▶ _Set task_
Turn every line of the rows below into a Markdown table with two columns, Number and Text. Number the lines in order and leave out blank lines.

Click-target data
┌──

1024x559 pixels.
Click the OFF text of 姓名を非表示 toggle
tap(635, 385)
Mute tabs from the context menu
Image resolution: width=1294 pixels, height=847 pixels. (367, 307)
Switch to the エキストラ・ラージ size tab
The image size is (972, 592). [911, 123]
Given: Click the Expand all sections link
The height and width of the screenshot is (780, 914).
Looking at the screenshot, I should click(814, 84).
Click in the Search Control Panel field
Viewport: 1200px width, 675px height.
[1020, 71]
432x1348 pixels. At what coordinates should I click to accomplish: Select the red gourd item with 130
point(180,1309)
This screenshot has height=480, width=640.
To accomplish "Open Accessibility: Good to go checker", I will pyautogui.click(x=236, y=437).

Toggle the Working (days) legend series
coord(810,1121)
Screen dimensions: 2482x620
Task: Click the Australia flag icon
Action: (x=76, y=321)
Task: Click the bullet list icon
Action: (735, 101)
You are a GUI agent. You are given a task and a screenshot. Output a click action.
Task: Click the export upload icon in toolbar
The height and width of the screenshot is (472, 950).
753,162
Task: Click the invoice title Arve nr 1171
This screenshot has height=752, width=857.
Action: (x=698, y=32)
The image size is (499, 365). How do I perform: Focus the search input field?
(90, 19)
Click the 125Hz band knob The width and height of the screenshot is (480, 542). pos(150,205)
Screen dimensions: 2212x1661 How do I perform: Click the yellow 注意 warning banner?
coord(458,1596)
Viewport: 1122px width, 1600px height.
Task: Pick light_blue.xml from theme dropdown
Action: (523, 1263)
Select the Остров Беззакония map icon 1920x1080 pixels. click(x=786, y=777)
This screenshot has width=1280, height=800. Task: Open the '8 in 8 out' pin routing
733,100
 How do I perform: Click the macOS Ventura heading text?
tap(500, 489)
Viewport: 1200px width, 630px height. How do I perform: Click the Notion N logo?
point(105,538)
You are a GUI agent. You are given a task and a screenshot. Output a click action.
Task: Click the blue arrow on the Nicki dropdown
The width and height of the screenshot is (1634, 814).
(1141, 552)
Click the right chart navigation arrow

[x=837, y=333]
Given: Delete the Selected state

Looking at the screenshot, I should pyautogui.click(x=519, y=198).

└──

▶ _Output below_
| Number | Text |
|---|---|
| 1 | 1024x559 pixels. |
| 2 | Click the OFF text of 姓名を非表示 toggle |
| 3 | tap(635, 385) |
| 4 | Mute tabs from the context menu |
| 5 | Image resolution: width=1294 pixels, height=847 pixels. (367, 307) |
| 6 | Switch to the エキストラ・ラージ size tab |
| 7 | The image size is (972, 592). [911, 123] |
| 8 | Given: Click the Expand all sections link |
| 9 | The height and width of the screenshot is (780, 914). |
| 10 | Looking at the screenshot, I should click(814, 84). |
| 11 | Click in the Search Control Panel field |
| 12 | Viewport: 1200px width, 675px height. |
| 13 | [1020, 71] |
| 14 | 432x1348 pixels. At what coordinates should I click to accomplish: Select the red gourd item with 130 |
| 15 | point(180,1309) |
| 16 | This screenshot has height=480, width=640. |
| 17 | To accomplish "Open Accessibility: Good to go checker", I will pyautogui.click(x=236, y=437). |
| 18 | Toggle the Working (days) legend series |
| 19 | coord(810,1121) |
| 20 | Screen dimensions: 2482x620 |
| 21 | Task: Click the Australia flag icon |
| 22 | Action: (x=76, y=321) |
| 23 | Task: Click the bullet list icon |
| 24 | Action: (735, 101) |
| 25 | You are a GUI agent. You are given a task and a screenshot. Output a click action. |
| 26 | Task: Click the export upload icon in toolbar |
| 27 | The height and width of the screenshot is (472, 950). |
| 28 | 753,162 |
| 29 | Task: Click the invoice title Arve nr 1171 |
| 30 | This screenshot has height=752, width=857. |
| 31 | Action: (x=698, y=32) |
| 32 | The image size is (499, 365). How do I perform: Focus the search input field? |
| 33 | (90, 19) |
| 34 | Click the 125Hz band knob The width and height of the screenshot is (480, 542). pos(150,205) |
| 35 | Screen dimensions: 2212x1661 How do I perform: Click the yellow 注意 warning banner? |
| 36 | coord(458,1596) |
| 37 | Viewport: 1122px width, 1600px height. |
| 38 | Task: Pick light_blue.xml from theme dropdown |
| 39 | Action: (523, 1263) |
| 40 | Select the Остров Беззакония map icon 1920x1080 pixels. click(x=786, y=777) |
| 41 | This screenshot has width=1280, height=800. Task: Open the '8 in 8 out' pin routing |
| 42 | 733,100 |
| 43 |  How do I perform: Click the macOS Ventura heading text? |
| 44 | tap(500, 489) |
| 45 | Viewport: 1200px width, 630px height. How do I perform: Click the Notion N logo? |
| 46 | point(105,538) |
| 47 | You are a GUI agent. You are given a task and a screenshot. Output a click action. |
| 48 | Task: Click the blue arrow on the Nicki dropdown |
| 49 | The width and height of the screenshot is (1634, 814). |
| 50 | (1141, 552) |
| 51 | Click the right chart navigation arrow |
| 52 | [x=837, y=333] |
| 53 | Given: Delete the Selected state |
| 54 | Looking at the screenshot, I should pyautogui.click(x=519, y=198). |